═════ MATERIAL FOR THIS TASK

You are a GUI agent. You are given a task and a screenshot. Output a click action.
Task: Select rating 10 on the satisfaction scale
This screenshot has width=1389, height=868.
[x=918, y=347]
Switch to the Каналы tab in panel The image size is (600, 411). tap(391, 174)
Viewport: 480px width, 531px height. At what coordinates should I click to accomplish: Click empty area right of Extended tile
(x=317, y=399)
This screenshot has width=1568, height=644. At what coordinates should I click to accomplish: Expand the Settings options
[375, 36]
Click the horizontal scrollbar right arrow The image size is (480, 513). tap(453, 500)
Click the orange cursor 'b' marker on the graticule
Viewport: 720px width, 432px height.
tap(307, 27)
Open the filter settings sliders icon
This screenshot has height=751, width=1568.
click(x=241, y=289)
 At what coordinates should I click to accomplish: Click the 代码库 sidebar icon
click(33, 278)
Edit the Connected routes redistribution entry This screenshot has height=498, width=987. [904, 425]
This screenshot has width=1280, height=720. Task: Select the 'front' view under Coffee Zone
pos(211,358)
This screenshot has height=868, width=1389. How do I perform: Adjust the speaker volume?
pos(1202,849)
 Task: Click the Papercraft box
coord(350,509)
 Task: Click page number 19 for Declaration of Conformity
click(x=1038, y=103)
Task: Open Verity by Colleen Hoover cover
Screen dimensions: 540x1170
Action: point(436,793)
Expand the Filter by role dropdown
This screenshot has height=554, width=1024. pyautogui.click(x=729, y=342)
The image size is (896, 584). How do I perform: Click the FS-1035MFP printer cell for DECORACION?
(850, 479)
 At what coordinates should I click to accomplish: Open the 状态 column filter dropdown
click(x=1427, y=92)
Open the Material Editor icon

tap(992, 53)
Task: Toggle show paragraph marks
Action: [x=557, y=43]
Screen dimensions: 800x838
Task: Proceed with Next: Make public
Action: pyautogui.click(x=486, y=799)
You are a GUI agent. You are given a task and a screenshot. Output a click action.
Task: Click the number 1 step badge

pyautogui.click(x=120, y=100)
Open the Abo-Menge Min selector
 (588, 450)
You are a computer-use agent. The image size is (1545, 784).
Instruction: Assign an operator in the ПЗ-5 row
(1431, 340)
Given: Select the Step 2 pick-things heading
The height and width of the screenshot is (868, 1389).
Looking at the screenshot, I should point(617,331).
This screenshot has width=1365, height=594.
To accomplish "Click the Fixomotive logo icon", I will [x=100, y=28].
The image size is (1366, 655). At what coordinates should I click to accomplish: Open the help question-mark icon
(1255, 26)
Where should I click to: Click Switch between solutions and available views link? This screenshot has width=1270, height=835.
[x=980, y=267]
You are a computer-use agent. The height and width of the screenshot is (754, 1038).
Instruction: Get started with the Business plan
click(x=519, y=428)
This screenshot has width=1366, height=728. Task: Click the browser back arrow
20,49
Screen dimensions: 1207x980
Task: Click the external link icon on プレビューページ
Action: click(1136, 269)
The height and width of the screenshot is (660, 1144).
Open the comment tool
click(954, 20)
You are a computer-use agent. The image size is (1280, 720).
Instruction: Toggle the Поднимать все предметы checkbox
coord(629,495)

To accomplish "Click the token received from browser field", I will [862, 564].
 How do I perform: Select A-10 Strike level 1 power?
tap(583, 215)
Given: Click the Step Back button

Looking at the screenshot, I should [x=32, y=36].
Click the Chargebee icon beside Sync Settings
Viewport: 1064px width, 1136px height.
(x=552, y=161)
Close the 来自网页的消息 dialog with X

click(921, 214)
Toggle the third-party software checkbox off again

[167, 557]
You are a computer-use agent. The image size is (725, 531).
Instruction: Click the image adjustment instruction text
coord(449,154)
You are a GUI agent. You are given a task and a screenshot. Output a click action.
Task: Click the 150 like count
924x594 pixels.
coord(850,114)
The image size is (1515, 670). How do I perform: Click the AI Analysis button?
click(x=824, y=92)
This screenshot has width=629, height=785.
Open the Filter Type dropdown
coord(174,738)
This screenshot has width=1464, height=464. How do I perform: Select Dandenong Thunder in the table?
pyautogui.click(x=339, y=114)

══════════

### EXERCISE GOAL:
Every line from above should appear again in the answer, exactly as written.

### SOLUTION:
You are a GUI agent. You are given a task and a screenshot. Output a click action.
Task: Select rating 10 on the satisfaction scale
This screenshot has width=1389, height=868.
[x=918, y=347]
Switch to the Каналы tab in panel The image size is (600, 411). tap(391, 174)
Viewport: 480px width, 531px height. At what coordinates should I click to accomplish: Click empty area right of Extended tile
(x=317, y=399)
This screenshot has width=1568, height=644. At what coordinates should I click to accomplish: Expand the Settings options
[375, 36]
Click the horizontal scrollbar right arrow The image size is (480, 513). tap(453, 500)
Click the orange cursor 'b' marker on the graticule
Viewport: 720px width, 432px height.
tap(307, 27)
Open the filter settings sliders icon
This screenshot has height=751, width=1568.
click(x=241, y=289)
 At what coordinates should I click to accomplish: Click the 代码库 sidebar icon
click(33, 278)
Edit the Connected routes redistribution entry This screenshot has height=498, width=987. [904, 425]
This screenshot has width=1280, height=720. Task: Select the 'front' view under Coffee Zone
pos(211,358)
This screenshot has height=868, width=1389. How do I perform: Adjust the speaker volume?
pos(1202,849)
 Task: Click the Papercraft box
coord(350,509)
 Task: Click page number 19 for Declaration of Conformity
click(x=1038, y=103)
Task: Open Verity by Colleen Hoover cover
Screen dimensions: 540x1170
Action: point(436,793)
Expand the Filter by role dropdown
This screenshot has height=554, width=1024. pyautogui.click(x=729, y=342)
The image size is (896, 584). How do I perform: Click the FS-1035MFP printer cell for DECORACION?
(850, 479)
 At what coordinates should I click to accomplish: Open the 状态 column filter dropdown
click(x=1427, y=92)
Open the Material Editor icon

tap(992, 53)
Task: Toggle show paragraph marks
Action: [x=557, y=43]
Screen dimensions: 800x838
Task: Proceed with Next: Make public
Action: pyautogui.click(x=486, y=799)
You are a GUI agent. You are given a task and a screenshot. Output a click action.
Task: Click the number 1 step badge

pyautogui.click(x=120, y=100)
Open the Abo-Menge Min selector
 (588, 450)
You are a computer-use agent. The image size is (1545, 784).
Instruction: Assign an operator in the ПЗ-5 row
(1431, 340)
Given: Select the Step 2 pick-things heading
The height and width of the screenshot is (868, 1389).
Looking at the screenshot, I should point(617,331).
This screenshot has width=1365, height=594.
To accomplish "Click the Fixomotive logo icon", I will [x=100, y=28].
The image size is (1366, 655). At what coordinates should I click to accomplish: Open the help question-mark icon
(1255, 26)
Where should I click to: Click Switch between solutions and available views link? This screenshot has width=1270, height=835.
[x=980, y=267]
You are a computer-use agent. The height and width of the screenshot is (754, 1038).
Instruction: Get started with the Business plan
click(x=519, y=428)
This screenshot has width=1366, height=728. Task: Click the browser back arrow
20,49
Screen dimensions: 1207x980
Task: Click the external link icon on プレビューページ
Action: click(1136, 269)
The height and width of the screenshot is (660, 1144).
Open the comment tool
click(954, 20)
You are a computer-use agent. The image size is (1280, 720).
Instruction: Toggle the Поднимать все предметы checkbox
coord(629,495)

To accomplish "Click the token received from browser field", I will [862, 564].
 How do I perform: Select A-10 Strike level 1 power?
tap(583, 215)
Given: Click the Step Back button

Looking at the screenshot, I should [x=32, y=36].
Click the Chargebee icon beside Sync Settings
Viewport: 1064px width, 1136px height.
(x=552, y=161)
Close the 来自网页的消息 dialog with X

click(921, 214)
Toggle the third-party software checkbox off again

[167, 557]
You are a computer-use agent. The image size is (725, 531).
Instruction: Click the image adjustment instruction text
coord(449,154)
You are a GUI agent. You are given a task and a screenshot. Output a click action.
Task: Click the 150 like count
924x594 pixels.
coord(850,114)
The image size is (1515, 670). How do I perform: Click the AI Analysis button?
click(x=824, y=92)
This screenshot has width=629, height=785.
Open the Filter Type dropdown
coord(174,738)
This screenshot has width=1464, height=464. How do I perform: Select Dandenong Thunder in the table?
pyautogui.click(x=339, y=114)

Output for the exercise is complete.